A senior NASA official told The Times the satellites would "absolutely" have helped engineers measure possible damage to the wing's protective heat tiles from the debris that hit them about 81 seconds after liftoff Jan. 16.
According to the official, Lambert Austin, an engineer at Johnson Space Center in Houston, asked the shuttle program manager, Ron Dittemore, in a group meeting to obtain the satellite images to help determine the amount of damage. Dittemore turned down the request.
The official said Austin was speaking for several other engineers.
"If they had done that, we might know something," the official said.
Austin declined comment. Dittemore also did not comment, but a NASA spokesman told the newspaper he and other officials had decided the images would not necessarily help determine damage.
The Times also quoted the senior official as saying some NASA engineers are now questioning if the debris came from the large external fuel tank, and they are looking at the solid rocket boosters to see if the debris could have come from there.

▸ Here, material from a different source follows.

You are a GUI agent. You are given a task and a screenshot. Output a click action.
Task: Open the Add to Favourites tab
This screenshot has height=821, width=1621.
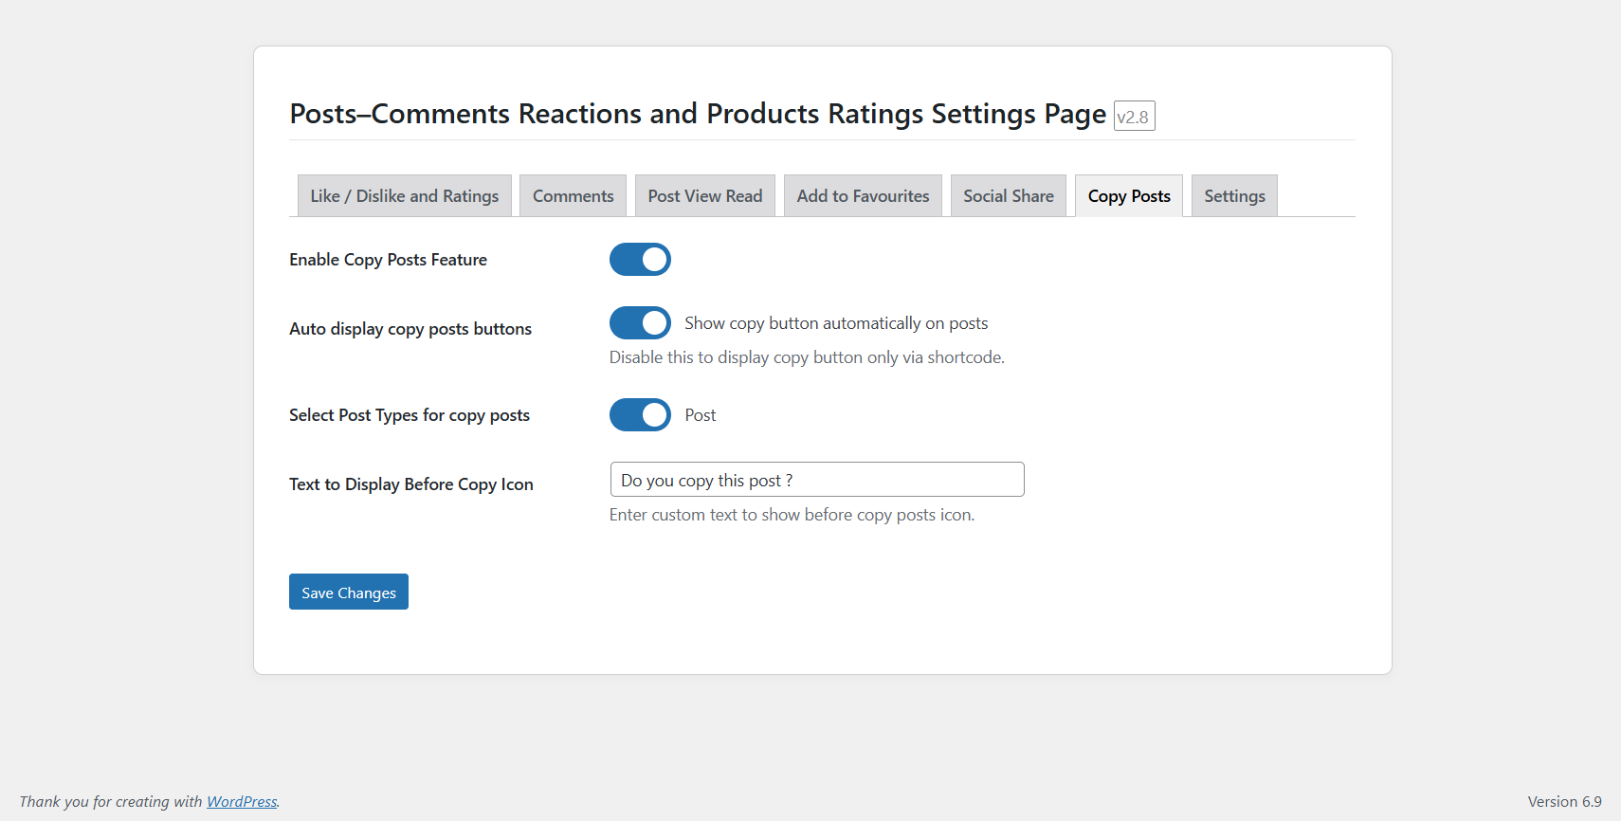click(x=863, y=196)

The Times said, "It is unclear whether even a better determination of the tile damage would have helped NASA bring the astronauts home safely."
NASA spokesman James Hartsfield said someone at the agency made an early request for satellite imagery to the Defense Department, but the request was later withdrawn by another NASA official, Roger Simpson. He said the request "was not coordinated with the rest of the flight operations world."
The retraction of the request is now part of the Columbia investigation, Laura Brown, a spokeswoman for the independent investigative panel, told The Times.
The shuttle was destroyed Feb. 1 as it returned to Earth. All seven astronauts aboard were killed.